WHAT YOU HAVE TO DO
Could you retype only the lines from the one containing "Where should I" through the final line of the entries, both included, skipping any images?

RAW DATA
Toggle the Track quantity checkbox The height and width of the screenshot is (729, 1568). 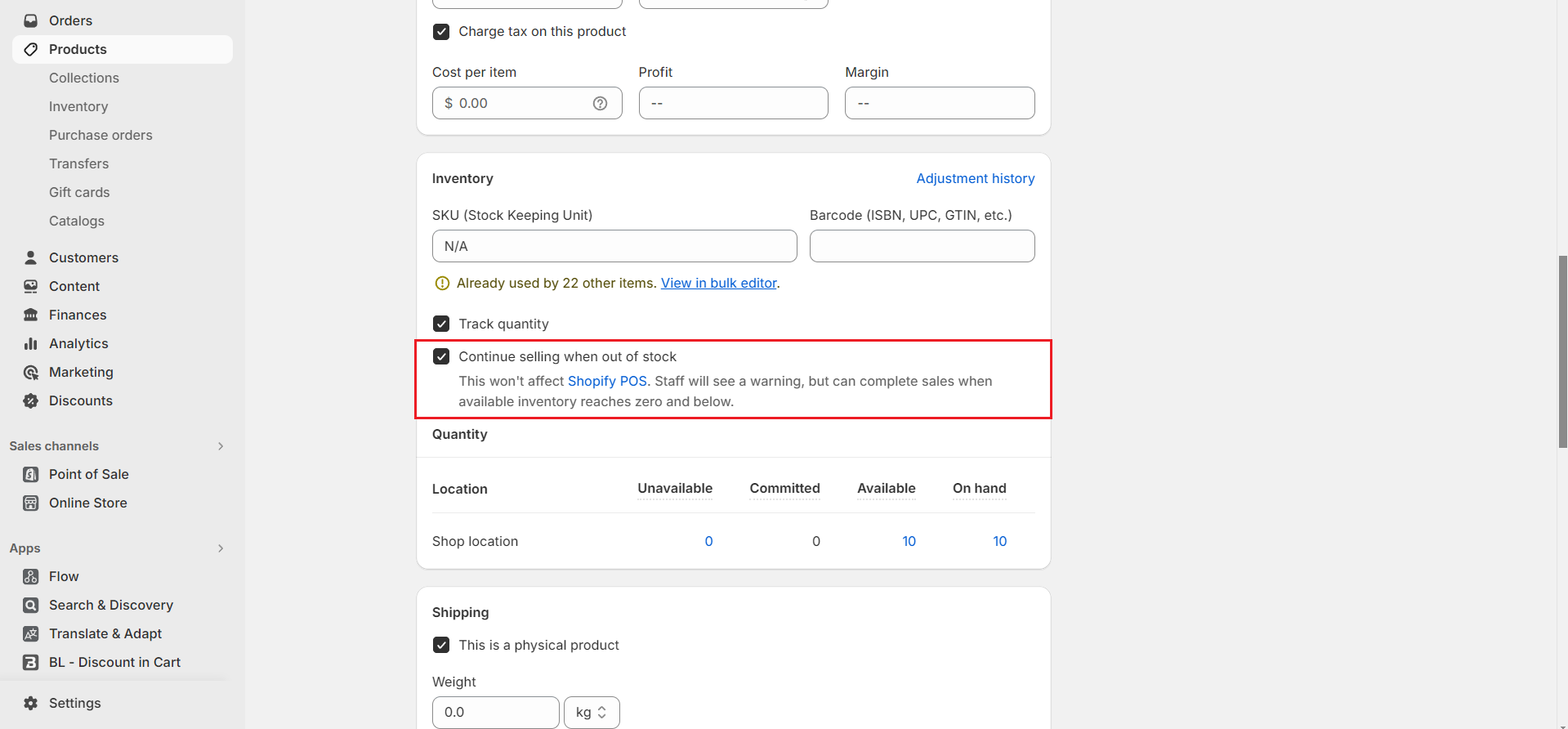click(x=441, y=324)
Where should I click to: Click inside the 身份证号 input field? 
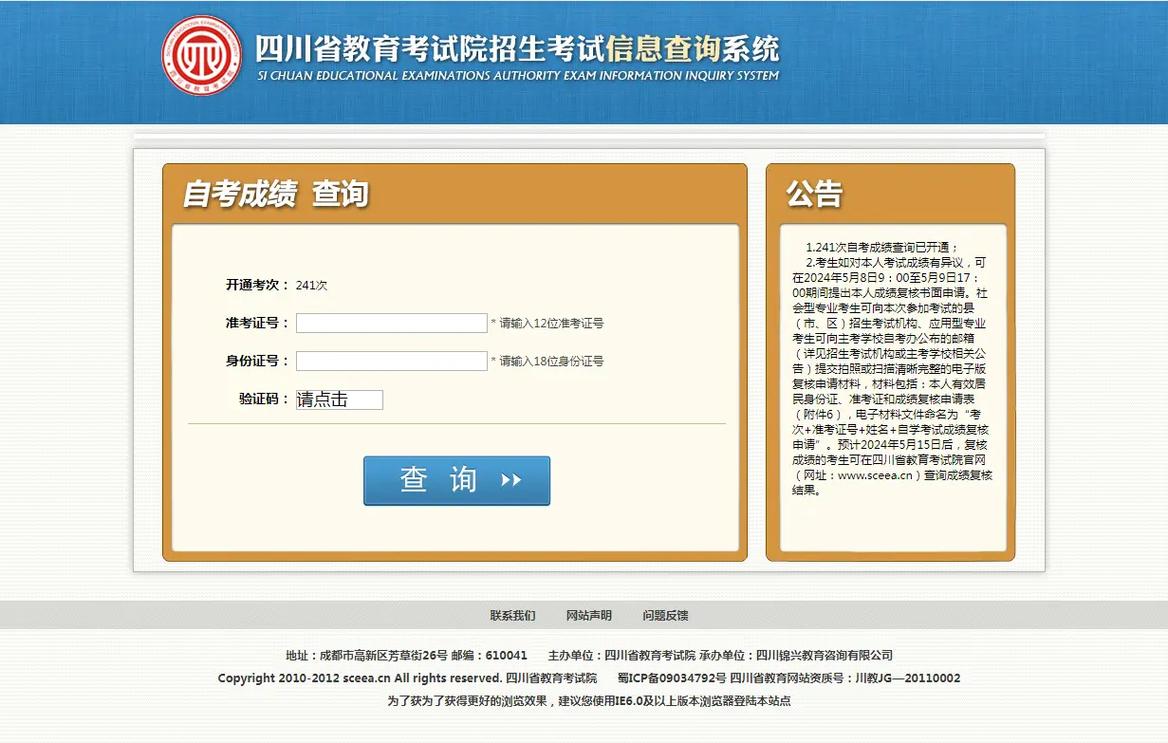390,361
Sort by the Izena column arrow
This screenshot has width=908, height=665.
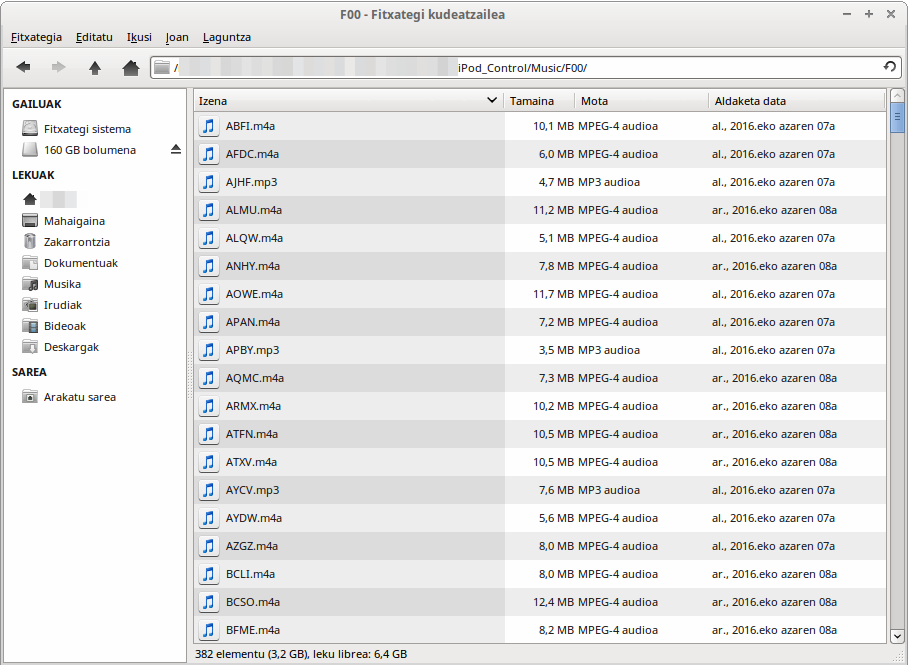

YOUR SOLUTION
Where should I click to: Click inside the 身份证号 input field? 
390,361
Sort by the Izena column arrow
This screenshot has width=908, height=665.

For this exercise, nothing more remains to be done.